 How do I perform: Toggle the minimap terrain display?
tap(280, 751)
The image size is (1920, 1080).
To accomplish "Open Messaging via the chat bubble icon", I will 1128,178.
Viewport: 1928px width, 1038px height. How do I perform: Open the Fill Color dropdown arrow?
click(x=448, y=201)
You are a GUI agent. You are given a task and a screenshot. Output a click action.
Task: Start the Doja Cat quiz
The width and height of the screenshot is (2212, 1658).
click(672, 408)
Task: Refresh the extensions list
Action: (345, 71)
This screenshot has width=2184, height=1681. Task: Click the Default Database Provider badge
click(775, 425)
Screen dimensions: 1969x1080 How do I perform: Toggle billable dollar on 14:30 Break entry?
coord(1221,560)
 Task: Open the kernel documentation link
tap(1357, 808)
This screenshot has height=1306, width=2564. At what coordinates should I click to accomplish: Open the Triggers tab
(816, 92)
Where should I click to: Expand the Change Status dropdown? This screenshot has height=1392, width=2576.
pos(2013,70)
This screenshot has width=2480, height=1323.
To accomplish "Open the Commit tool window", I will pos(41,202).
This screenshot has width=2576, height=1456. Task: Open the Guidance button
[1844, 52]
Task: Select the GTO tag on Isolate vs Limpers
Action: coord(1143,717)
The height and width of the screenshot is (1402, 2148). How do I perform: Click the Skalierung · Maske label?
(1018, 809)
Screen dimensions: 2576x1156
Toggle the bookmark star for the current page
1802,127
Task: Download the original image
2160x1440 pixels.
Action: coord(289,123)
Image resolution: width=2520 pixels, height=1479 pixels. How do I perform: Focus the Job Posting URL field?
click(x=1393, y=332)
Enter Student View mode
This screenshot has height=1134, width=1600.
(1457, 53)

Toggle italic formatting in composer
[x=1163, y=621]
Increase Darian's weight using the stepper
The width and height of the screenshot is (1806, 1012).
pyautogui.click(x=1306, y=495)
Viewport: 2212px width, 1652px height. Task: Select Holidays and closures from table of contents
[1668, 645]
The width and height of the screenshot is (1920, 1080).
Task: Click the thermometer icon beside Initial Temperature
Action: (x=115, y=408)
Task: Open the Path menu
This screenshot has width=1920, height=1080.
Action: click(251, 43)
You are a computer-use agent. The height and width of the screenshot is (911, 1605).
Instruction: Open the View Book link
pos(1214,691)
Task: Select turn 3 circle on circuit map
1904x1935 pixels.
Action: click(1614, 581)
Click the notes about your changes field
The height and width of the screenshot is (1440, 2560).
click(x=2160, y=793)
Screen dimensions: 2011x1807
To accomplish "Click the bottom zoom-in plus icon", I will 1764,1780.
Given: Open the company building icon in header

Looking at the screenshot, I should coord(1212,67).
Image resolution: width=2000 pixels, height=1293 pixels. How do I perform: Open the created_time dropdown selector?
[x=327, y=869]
......
> **Task details**: Your output must contain exactly the lines from the one containing "Image resolution: width=2000" to the final line of the data above, and no other text.

> **Worked solution**:
Image resolution: width=2000 pixels, height=1293 pixels. How do I perform: Open the created_time dropdown selector?
[x=327, y=869]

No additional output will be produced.